◆ Yönerge ve koşullar: Duyular ve âlem üzerine söyleşide "Bu durum bizi" ile "kurşun kütleler görecektik." arasındaki bölümü, bu iki ifade de dahil olmak üzere, harfi harfine kopyalar mısın?

◆ Verilen metin:
◆ ◆ ◆ ◆ ◆

S: Metin Bey, gördüğümüz âlemden, varlıktan bahseder misiniz?
MB: Öncelikle gördüğümüz âlemden söz edelim isterseniz. “Gördüğümüz âlem” dendiğinde, duyularımızla tanık olduğumuz bir âlemden söz etmiş oluyoruz; eş deyişle duyumsadığımız âlemden. Bilindiği gibi, çevremizdeki nesnel ortam beş duyumuz aracılığı ile beynimize ulaşır, yani gelen uyarılar duyularımız tarafından biçimlenerek beynimize gelirler. Biz çevremizi görüyor, duyuyor, dokunuyoruz dediğimizde, duyularımızla biçimlenmiş çevreyi görüyor ve duyuyoruz demiş oluruz.
Bu durum bizi şaşırtıcı bir gerçekliğe götürür: Doğada renk yoktur, yalnızca nesnelerden yansıyan ışık dalgaları vardır. Bu dalgalar, gözümüzün görme yetisiyle biçimlenerek beynimizde renk olarak algılanırlar. Buna benzer olarak, doğada ses de yoktur, yalnızca ses dalgaları vardır ve bu dalgalar kulağımızla buluşunca ve beynimizce algılanınca ses hâline gelirler. Bu diğer duyularımız için de geçerlidir. Bunun anlamı şudur: İnsan, çevresini görüp duymakta, hem duyularına borçludur hem de onlar tarafından sınırlanmakta, koşullanmaktadır. Örneğin, eğer gözümüz “x ışınları”nı doğrudan algılayabilseydi, insanları iskelet olarak görecektik. Ya da, eğer “gama ışınları” ile baksaydık, doğada yalnızca kurşun kütleler görecektik.
“İlim mâluma tâbidir” denir, bilirsiniz. Âlem de “bilinen evren”, ya da daha doğru deyişle, “bilgi dünyamız” anlamına gelir. Peki, bu “âlem”in (bilinen dünyanın) tanığı nedir? Duyularımız değil mi? Tasavvuf terminolojisi (ıstılâh) ile söyleyecek olursak, bu, şehadetin “ayn-el yakîn” hâlidir.

◆ ◆ ◆ ◆ ◆

◆ Sağlanan kayıtlar:

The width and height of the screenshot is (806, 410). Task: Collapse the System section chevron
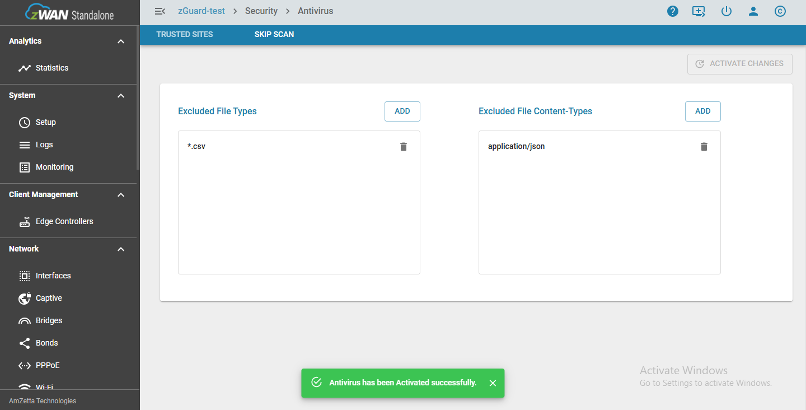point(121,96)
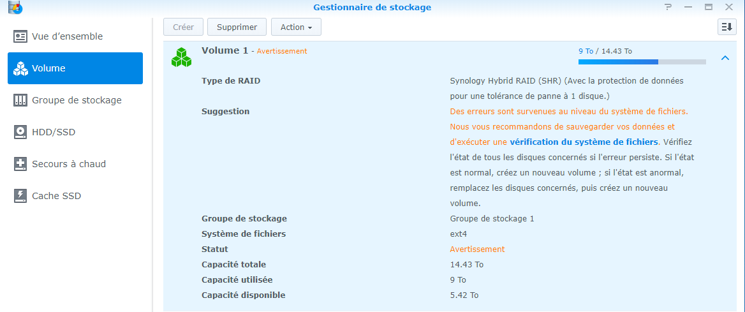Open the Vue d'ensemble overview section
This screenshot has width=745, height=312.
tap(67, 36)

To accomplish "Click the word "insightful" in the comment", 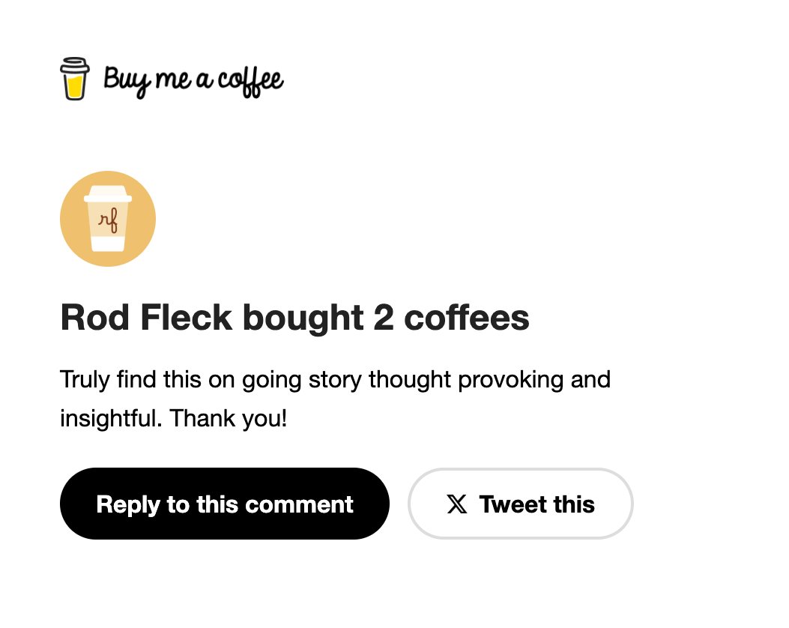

◆ ◆ ◆ ◆ ◆

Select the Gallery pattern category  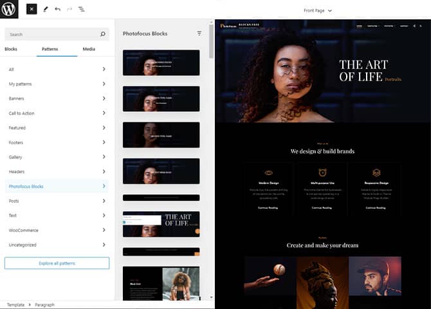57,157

◆ ◆ ◆ ◆ ◆

◆ Görevin yanıtı:
Bu durum bizi şaşırtıcı bir gerçekliğe götürür: Doğada renk yoktur, yalnızca nesnelerden yansıyan ışık dalgaları vardır. Bu dalgalar, gözümüzün görme yetisiyle biçimlenerek beynimizde renk olarak algılanırlar. Buna benzer olarak, doğada ses de yoktur, yalnızca ses dalgaları vardır ve bu dalgalar kulağımızla buluşunca ve beynimizce algılanınca ses hâline gelirler. Bu diğer duyularımız için de geçerlidir. Bunun anlamı şudur: İnsan, çevresini görüp duymakta, hem duyularına borçludur hem de onlar tarafından sınırlanmakta, koşullanmaktadır. Örneğin, eğer gözümüz “x ışınları”nı doğrudan algılayabilseydi, insanları iskelet olarak görecektik. Ya da, eğer “gama ışınları” ile baksaydık, doğada yalnızca kurşun kütleler görecektik.